__Trecho__:
----------------

Tal qual uma morada divina, como os velhos pajés costumam chamar as cabeceiras dos rios amazônicos, o Povo da Queixada – o significado do nome Yawanawá – se diverte muito de dia e, à noite, se aconchegam em volta das brasas de pequenas fogueiras para tomar “Uni”, cheirar rapé e conversar com os bons espíritos que vagueiam pela região. O Uni, também conhecido como Aywaska, bebida de seus ancestrais, ajuda a todos a ampliar a espiritualidade durante a noite, ali sempre banhada por um céu de muitas estrelas, quando não pela majestosa lua cheia que quase torna dia os terreiros da grande aldeia.

----------------

__Dados para análise__:

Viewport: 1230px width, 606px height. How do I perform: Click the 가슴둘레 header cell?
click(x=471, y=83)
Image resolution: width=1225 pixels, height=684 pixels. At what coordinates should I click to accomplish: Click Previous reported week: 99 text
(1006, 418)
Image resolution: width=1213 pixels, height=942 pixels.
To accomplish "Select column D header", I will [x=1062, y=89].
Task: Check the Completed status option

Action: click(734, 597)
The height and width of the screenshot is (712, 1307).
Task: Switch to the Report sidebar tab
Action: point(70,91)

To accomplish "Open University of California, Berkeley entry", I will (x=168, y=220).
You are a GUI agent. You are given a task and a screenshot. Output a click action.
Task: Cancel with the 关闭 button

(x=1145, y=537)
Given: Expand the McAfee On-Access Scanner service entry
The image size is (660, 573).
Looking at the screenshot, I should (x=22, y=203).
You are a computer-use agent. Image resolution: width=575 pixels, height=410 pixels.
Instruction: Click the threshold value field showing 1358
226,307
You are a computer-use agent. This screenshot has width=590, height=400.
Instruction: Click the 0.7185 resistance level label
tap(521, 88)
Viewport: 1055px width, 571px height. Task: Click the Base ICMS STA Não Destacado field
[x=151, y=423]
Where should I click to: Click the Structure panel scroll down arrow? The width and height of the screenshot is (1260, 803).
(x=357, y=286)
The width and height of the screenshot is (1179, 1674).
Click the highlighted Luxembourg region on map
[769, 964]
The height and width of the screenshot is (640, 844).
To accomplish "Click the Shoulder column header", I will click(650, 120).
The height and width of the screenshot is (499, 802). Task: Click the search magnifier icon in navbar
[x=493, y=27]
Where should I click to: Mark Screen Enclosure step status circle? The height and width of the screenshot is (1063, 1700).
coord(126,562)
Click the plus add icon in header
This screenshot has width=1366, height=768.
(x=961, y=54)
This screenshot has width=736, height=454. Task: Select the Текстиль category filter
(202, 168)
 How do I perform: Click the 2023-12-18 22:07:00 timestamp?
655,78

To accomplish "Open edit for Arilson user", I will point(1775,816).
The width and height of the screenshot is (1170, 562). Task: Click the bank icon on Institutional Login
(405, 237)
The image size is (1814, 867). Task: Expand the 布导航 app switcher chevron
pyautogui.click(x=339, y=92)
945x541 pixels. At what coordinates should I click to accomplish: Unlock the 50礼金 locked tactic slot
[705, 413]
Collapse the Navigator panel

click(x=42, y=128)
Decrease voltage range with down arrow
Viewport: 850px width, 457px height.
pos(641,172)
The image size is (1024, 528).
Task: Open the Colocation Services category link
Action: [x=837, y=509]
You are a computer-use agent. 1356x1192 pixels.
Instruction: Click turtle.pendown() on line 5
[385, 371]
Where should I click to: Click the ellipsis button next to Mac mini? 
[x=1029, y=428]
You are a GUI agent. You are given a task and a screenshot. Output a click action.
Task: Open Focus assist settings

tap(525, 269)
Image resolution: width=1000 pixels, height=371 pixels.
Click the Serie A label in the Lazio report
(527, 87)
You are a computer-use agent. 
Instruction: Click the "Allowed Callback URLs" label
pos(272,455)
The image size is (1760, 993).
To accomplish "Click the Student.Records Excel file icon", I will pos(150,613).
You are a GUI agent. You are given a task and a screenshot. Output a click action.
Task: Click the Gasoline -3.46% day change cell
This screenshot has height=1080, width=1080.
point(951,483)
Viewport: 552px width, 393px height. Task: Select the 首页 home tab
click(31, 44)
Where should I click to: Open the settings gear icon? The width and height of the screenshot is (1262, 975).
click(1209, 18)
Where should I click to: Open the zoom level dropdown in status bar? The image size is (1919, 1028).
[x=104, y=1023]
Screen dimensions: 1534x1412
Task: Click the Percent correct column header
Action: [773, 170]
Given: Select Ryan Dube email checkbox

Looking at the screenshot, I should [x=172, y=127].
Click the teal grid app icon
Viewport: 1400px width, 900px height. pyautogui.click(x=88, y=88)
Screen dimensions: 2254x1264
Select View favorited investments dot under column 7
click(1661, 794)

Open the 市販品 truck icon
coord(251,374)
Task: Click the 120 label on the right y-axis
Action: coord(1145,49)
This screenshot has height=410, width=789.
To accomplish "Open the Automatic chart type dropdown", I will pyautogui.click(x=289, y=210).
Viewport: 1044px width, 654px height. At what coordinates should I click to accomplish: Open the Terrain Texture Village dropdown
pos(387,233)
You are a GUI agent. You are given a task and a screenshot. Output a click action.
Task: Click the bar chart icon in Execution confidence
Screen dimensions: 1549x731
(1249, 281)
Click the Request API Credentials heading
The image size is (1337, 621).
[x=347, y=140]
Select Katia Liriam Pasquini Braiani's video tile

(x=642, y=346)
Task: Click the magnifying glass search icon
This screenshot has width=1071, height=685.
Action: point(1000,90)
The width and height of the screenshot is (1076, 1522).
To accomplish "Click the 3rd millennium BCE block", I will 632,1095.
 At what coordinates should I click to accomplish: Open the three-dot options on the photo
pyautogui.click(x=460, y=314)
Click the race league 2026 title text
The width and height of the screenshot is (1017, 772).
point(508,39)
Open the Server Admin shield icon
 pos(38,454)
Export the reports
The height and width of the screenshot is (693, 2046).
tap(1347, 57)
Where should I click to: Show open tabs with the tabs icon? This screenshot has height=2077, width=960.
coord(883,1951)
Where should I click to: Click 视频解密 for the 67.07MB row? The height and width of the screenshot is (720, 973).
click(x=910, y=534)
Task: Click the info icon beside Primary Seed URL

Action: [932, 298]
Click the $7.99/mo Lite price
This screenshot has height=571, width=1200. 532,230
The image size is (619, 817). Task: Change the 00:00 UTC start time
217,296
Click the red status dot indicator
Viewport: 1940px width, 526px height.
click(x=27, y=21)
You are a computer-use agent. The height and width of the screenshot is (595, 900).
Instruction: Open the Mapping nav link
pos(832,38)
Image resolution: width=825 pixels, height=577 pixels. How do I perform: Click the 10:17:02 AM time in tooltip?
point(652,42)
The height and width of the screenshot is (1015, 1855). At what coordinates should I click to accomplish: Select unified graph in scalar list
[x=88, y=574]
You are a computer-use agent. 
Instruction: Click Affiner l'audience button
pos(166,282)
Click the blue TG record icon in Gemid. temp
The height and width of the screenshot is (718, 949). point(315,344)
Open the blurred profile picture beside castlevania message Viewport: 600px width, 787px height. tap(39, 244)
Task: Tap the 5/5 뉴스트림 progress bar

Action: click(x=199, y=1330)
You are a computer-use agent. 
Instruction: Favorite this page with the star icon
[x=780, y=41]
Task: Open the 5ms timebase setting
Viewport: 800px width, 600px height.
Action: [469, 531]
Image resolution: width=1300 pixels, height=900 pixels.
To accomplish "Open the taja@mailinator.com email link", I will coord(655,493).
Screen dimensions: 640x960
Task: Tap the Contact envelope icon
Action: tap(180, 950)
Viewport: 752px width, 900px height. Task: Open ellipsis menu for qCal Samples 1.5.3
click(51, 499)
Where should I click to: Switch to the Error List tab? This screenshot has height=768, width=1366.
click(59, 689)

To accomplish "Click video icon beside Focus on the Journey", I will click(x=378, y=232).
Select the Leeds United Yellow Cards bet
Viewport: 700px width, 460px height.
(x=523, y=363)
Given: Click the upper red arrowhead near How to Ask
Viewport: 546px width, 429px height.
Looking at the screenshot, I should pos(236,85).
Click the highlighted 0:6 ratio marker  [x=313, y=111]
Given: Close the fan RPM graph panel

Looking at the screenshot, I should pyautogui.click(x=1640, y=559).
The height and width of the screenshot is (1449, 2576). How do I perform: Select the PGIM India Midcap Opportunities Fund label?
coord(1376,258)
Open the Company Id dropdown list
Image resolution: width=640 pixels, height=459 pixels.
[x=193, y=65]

----------------

__Tarefas a realizar__:
(a) Segundo o trecho, o que significa o nome Yawanawá?
(b) Reproduza a parte do trecho que vai de "Tal qual uma" até "da grande aldeia.".

__Lista de respostas__:
(a) Povo da Queixada.

(b)
Tal qual uma morada divina, como os velhos pajés costumam chamar as cabeceiras dos rios amazônicos, o Povo da Queixada – o significado do nome Yawanawá – se diverte muito de dia e, à noite, se aconchegam em volta das brasas de pequenas fogueiras para tomar “Uni”, cheirar rapé e conversar com os bons espíritos que vagueiam pela região. O Uni, também conhecido como Aywaska, bebida de seus ancestrais, ajuda a todos a ampliar a espiritualidade durante a noite, ali sempre banhada por um céu de muitas estrelas, quando não pela majestosa lua cheia que quase torna dia os terreiros da grande aldeia.